Saturday
Oct292005

Represent the learner journey

Problem summary

Online learning experiences are becoming less like publications and more like applications; (there’s an interesting representation of this here, developed by user experience expert, J. Garrett). And learning solutions that use technology are becoming more closely integrated with those that don’t. Given both these trends, it can be difficult for a learning designer to get a feel for the structure and flow of the learning resources they’re designing. They need to have a clear mental image of the experience so that they and their team can explore the structure and flow, and make iterative improvements. (See Debate with your design).

Discussion

When an interior designer is developing a concept for a retail space, they spend considerable time understanding the “customer journey” through the space. They map out where the customer will enter the shop, the possible routes through it and the various experiences and interactions that will occur. They do this because they understand that the cumulative experience of being in the shop, the total journey, is what will affect the customer, not the individual components.
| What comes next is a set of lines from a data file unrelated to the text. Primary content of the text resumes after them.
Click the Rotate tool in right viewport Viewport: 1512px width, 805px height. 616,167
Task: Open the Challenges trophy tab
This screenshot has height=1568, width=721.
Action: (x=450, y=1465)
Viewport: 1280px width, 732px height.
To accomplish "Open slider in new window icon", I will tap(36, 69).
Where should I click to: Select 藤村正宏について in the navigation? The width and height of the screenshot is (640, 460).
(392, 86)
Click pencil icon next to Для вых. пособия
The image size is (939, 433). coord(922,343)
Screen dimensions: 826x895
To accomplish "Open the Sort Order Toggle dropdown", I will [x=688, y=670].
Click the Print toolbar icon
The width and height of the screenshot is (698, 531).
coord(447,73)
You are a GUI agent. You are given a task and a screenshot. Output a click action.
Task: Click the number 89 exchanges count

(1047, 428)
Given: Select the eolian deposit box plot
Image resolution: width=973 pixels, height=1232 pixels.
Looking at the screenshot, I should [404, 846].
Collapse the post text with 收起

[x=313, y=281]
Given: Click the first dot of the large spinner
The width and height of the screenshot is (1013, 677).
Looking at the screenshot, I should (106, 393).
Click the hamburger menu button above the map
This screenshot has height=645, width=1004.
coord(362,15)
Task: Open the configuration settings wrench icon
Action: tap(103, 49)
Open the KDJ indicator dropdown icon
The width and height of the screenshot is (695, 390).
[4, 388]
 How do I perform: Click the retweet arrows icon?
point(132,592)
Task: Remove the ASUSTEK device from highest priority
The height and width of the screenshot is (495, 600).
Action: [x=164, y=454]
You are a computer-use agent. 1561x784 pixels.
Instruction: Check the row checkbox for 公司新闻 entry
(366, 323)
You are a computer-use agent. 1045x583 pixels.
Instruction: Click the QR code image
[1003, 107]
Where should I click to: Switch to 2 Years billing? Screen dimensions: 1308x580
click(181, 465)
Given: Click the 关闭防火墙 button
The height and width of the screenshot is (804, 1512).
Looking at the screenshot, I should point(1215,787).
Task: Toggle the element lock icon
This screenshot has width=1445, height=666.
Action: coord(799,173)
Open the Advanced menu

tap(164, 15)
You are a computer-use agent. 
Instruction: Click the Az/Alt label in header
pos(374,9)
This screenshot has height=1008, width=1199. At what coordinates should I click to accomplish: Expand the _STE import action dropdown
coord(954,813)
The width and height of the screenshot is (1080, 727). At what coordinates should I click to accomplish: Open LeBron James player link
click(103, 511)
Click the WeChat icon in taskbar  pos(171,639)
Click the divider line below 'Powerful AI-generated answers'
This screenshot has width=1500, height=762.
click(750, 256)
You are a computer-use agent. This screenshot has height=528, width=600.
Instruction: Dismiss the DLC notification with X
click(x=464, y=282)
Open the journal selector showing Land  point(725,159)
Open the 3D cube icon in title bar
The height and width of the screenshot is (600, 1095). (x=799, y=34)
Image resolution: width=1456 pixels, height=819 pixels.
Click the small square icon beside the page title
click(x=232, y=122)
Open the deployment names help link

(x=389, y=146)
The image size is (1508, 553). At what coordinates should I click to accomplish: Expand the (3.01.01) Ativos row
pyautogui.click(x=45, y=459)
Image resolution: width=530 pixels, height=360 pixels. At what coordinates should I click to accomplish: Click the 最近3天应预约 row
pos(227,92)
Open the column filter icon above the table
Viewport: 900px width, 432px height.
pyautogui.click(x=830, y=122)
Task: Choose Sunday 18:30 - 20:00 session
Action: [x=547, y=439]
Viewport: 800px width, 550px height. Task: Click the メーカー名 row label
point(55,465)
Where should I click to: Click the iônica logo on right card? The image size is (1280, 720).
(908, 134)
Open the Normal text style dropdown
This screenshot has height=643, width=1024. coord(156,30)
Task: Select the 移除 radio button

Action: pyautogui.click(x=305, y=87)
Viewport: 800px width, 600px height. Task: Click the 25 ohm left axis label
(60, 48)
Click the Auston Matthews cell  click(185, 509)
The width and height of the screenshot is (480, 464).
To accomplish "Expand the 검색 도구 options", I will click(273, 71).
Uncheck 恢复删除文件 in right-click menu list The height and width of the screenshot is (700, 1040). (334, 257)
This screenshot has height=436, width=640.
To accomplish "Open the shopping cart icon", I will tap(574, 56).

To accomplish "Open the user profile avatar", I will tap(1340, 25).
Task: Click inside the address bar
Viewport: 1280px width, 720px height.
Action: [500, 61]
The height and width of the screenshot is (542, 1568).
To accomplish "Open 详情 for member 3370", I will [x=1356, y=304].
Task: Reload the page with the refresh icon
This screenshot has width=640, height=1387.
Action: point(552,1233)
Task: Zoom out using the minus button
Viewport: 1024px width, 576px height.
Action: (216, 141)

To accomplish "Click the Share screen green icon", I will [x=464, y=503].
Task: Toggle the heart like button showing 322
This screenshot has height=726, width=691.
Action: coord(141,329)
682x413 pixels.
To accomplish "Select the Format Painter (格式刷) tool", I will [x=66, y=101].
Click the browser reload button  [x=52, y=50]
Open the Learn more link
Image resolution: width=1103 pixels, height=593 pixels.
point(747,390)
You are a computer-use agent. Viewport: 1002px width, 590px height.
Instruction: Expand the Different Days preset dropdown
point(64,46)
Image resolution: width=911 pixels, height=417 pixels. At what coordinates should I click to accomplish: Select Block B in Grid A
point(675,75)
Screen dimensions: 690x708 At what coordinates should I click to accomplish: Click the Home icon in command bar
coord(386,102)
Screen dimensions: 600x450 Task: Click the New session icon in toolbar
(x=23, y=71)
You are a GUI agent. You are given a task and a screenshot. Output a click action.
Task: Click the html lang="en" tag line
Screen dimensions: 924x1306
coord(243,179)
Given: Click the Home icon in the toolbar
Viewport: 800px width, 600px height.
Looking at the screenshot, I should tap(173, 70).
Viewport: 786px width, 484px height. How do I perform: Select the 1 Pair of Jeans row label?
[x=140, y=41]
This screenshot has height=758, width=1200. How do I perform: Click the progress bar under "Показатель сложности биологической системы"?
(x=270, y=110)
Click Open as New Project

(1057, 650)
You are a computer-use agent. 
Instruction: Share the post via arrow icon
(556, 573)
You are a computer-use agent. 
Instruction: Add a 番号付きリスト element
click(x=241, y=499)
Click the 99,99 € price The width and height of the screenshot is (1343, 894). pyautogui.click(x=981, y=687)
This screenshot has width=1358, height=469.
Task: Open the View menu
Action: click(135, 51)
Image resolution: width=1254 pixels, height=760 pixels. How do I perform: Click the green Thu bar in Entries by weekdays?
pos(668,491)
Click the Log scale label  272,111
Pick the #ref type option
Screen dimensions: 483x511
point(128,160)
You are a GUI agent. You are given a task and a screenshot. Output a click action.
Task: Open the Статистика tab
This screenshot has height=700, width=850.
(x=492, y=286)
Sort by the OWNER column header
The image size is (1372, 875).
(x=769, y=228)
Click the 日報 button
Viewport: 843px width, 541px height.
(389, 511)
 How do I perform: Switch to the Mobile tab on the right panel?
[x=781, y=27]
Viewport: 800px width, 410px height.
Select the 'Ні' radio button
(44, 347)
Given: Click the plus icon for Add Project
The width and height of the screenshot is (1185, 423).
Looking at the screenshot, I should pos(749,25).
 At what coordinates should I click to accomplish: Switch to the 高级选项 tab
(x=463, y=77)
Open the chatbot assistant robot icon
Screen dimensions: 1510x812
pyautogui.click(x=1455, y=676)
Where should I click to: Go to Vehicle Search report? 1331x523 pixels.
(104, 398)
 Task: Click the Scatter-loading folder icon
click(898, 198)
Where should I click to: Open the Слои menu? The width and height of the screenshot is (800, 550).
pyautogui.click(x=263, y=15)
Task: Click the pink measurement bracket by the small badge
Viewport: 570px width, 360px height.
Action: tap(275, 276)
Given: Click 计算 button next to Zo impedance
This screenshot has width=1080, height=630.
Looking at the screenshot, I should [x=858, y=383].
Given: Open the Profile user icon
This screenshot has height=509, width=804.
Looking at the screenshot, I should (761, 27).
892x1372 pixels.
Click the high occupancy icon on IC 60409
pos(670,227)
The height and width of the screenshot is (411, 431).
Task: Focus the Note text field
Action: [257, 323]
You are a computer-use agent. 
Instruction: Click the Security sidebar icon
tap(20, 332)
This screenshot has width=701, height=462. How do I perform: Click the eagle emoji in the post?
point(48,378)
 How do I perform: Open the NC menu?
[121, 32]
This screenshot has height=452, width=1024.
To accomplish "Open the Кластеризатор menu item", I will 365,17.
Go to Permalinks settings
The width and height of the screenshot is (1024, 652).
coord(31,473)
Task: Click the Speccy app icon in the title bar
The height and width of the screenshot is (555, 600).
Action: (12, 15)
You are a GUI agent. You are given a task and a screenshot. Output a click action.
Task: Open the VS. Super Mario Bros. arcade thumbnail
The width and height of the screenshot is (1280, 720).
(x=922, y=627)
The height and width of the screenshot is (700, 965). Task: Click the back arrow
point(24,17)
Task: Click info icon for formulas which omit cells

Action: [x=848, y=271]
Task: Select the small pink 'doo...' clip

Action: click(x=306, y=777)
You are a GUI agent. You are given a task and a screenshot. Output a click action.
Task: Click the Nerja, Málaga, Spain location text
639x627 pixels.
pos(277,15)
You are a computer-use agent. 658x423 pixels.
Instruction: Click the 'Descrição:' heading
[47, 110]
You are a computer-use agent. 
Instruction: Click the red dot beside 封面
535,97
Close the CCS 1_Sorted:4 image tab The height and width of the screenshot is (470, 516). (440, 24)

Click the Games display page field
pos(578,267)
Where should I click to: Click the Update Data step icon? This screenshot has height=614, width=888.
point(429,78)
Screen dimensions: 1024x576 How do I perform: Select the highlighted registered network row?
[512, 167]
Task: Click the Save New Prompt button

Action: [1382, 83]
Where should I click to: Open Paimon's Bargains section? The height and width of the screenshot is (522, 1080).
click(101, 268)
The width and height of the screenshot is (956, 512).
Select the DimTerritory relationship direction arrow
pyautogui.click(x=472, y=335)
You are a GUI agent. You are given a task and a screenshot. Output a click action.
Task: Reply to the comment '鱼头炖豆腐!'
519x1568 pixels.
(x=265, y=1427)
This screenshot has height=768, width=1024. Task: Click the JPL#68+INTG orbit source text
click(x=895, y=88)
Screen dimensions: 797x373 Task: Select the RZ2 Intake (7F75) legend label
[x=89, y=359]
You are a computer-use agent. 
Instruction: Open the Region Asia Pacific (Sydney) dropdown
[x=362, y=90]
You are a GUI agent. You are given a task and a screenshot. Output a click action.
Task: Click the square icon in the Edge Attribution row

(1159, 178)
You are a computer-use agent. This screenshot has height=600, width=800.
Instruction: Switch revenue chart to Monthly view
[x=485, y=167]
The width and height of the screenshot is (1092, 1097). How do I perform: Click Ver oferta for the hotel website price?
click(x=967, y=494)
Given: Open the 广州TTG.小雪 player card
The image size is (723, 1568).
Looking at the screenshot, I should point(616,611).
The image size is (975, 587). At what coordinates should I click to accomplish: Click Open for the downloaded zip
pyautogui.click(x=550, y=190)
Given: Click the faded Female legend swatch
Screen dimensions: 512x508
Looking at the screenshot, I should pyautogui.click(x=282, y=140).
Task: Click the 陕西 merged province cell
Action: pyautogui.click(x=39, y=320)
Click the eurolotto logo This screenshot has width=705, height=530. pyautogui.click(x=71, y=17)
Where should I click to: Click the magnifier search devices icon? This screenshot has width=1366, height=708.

In many cases, learning designers need to do the same. They need to represent the learning experience as a journey, so that they can design the experience to maximise the probability that appropriate parts of that journey will support learning. This representation needs to take into account not only the learning resource currently being designed, but its environment: the portal or learning management system through which it was entered; even the office, home or other environment in which the learning is taking place. It should include the initial stimulus that got them started on the journey in the first place.

There’s also a problem with more complex learning experiences that the various members of the design and development team (and clients are included in this) need to share a common mental model of what is being designed, even though their professional backgrounds may militate against this. Graphic designers, technical developers, clients, project managers and learning designers often approach a problem from different starting points and have different priorities. The aim is not to get the team to share the same opinion – they rarely will. It’s about ensuring that there is a level of common understanding so that different perspectives drive innovation rather than cause frustration and re-work. Text descriptions are generally less effective for this purpose.

Recommendations

Clearly, the best form of representation of a learner journey is some kind of flow chart. However, it’s what goes in the flow chart that counts.

Technical developers are trained to produce highly detailed functional flow charts, often using methods such as UML (Unified Modelling Language). These can be an important component of the development process, and it is often thought that these can provide a good representation of what will be designed. But such functional flowcharts cannot represent the learner journey or the learner perspective. An effective learner experience flow chart:

  • represents the main events that the learner is involved in: deciding they need to learn something, logging on, starting the course, making key decisions, undertaking some off-screen activity and so on; learner experience flow charts do not get bogged down in detail;
  • indicates what the learner will see, hear, feel and do at each key point, such as “sort the required customers into the correct order”;
  • gives a taste of what the learner might be thinking, saying or feeling at each point, such as “I wonder which order these customers go in...”;
  • conveys some sense of the overall flow of the narrative or drama – if there is one, for example “...the learner sees the disaster that ensues if they choose the wrong customers”;
  • gives a taste of key interface elements or interaction types, often in an iconised form; they can be quite visual, resembling the kinds of storyboards used by advertising creatives.

The representation of the journey needs to demonstrate how a particular learning strategy or model will be supported by the whole experience. For example, if the learner is being expected to reflect on activities in their workplace, the representation of the journey should show where and how these take place. If the learner is carrying out various activities in an open-ended environment, the potential relationships between activities should be shown.

The level of detail to which the learner journey should be represented varies according to the needs of the designer, the design team and the project itself. For example:

  • If familiar templates exist for particular sub-components of the learning resource it may not be necessary to produce a representation of what goes on in them
  • In producing a complex, multiple-path simulation it is likely that flow-charting will be needed down to a low level of detail
Developing a learner experience flow chart can be, and usually should be, a messy, iterative process. For example:

Stage

Purpose

1. Rough post-it version

Open discussion, playing with ideas as to the rough sequence of events

2. Key parts of the post-it version are worked up

Examination of key parts to assess their validity

3. Single high-level flow chart is produced

A first high-level view of the whole journey

4. Detailed, sectional flow chart

A lower-level, learner perspective view of the whole journey.